Records drawn from a dataset
------------

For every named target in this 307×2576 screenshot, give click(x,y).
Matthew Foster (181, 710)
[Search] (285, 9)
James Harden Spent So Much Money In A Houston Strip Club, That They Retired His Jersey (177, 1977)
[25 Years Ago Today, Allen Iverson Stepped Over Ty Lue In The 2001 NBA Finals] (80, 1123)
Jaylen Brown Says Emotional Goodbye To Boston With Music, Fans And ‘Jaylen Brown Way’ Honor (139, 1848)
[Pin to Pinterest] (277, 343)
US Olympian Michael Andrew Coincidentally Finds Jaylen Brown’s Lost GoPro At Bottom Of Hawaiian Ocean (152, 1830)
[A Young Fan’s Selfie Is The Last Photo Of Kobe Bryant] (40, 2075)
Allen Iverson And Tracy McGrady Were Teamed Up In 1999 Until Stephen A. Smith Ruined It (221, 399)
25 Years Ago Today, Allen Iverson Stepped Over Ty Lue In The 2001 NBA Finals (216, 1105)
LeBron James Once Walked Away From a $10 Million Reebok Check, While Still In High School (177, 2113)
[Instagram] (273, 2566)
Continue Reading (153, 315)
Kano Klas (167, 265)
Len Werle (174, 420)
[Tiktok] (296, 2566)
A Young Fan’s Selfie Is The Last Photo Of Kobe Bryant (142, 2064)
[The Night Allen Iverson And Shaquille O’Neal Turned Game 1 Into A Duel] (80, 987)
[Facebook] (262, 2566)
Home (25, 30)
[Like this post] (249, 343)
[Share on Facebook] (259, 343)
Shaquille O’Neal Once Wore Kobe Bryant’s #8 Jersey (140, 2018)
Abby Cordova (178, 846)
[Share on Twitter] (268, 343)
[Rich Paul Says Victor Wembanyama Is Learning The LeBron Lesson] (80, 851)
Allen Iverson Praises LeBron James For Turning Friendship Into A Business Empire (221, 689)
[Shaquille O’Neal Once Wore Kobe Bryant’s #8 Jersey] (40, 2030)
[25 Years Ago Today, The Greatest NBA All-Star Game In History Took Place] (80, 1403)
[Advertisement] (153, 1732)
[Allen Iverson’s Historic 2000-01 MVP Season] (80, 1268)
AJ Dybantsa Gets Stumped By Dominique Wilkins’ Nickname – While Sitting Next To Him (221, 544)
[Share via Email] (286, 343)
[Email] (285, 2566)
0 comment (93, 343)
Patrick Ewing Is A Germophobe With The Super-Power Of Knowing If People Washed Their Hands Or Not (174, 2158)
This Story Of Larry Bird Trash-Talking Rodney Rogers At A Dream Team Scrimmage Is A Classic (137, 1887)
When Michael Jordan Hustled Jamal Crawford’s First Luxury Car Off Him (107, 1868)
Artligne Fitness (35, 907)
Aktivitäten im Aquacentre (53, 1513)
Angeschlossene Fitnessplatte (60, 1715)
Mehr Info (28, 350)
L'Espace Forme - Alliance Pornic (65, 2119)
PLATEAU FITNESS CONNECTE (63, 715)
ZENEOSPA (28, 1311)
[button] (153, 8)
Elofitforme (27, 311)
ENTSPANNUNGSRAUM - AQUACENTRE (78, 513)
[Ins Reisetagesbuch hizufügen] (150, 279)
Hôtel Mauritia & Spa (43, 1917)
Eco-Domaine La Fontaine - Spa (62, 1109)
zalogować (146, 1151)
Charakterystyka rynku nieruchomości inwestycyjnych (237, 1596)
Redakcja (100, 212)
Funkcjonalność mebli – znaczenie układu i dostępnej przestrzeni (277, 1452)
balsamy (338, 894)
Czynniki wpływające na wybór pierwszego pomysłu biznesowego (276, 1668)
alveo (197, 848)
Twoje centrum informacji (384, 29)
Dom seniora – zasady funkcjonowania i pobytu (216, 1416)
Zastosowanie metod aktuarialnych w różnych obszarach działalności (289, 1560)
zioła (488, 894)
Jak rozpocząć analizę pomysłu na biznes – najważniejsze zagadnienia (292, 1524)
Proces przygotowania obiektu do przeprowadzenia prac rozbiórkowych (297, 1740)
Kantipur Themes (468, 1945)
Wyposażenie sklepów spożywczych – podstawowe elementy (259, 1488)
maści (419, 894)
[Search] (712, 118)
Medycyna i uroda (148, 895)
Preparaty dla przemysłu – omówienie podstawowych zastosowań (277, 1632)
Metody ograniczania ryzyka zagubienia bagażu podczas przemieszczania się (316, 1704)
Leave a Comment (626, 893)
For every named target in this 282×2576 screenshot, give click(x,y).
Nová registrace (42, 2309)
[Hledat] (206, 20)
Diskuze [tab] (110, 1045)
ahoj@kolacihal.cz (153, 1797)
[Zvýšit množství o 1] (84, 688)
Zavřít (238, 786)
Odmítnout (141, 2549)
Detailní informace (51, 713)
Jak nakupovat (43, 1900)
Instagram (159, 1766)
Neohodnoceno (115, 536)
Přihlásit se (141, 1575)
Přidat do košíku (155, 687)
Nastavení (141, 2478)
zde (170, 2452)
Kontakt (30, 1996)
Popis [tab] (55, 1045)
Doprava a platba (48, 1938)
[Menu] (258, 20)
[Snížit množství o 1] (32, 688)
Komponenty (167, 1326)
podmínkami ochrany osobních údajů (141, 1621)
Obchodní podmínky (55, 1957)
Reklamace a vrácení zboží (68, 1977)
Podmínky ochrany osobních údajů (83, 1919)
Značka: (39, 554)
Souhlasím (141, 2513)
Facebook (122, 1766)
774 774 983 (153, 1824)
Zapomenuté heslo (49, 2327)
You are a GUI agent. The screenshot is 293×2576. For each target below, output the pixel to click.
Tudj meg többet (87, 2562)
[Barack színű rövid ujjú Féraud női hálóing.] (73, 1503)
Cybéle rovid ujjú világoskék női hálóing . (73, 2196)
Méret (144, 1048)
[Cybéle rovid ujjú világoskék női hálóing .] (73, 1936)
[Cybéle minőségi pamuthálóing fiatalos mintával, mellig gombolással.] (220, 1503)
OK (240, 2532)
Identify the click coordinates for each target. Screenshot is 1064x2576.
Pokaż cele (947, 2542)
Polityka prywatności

------------

PROBLEM TO WORK ON
For the lines above, output exactly those from the line containing "[Snížit množství o 1] (32, 688)" through the line containing "OK (240, 2532)", and skip the others.

YOUR SOLUTION
[Snížit množství o 1] (32, 688)
Komponenty (167, 1326)
podmínkami ochrany osobních údajů (141, 1621)
Obchodní podmínky (55, 1957)
Reklamace a vrácení zboží (68, 1977)
Podmínky ochrany osobních údajů (83, 1919)
Značka: (39, 554)
Souhlasím (141, 2513)
Facebook (122, 1766)
774 774 983 (153, 1824)
Zapomenuté heslo (49, 2327)
You are a GUI agent. The screenshot is 293×2576. For each target below, output the pixel to click.
Tudj meg többet (87, 2562)
[Barack színű rövid ujjú Féraud női hálóing.] (73, 1503)
Cybéle rovid ujjú világoskék női hálóing . (73, 2196)
Méret (144, 1048)
[Cybéle rovid ujjú világoskék női hálóing .] (73, 1936)
[Cybéle minőségi pamuthálóing fiatalos mintával, mellig gombolással.] (220, 1503)
OK (240, 2532)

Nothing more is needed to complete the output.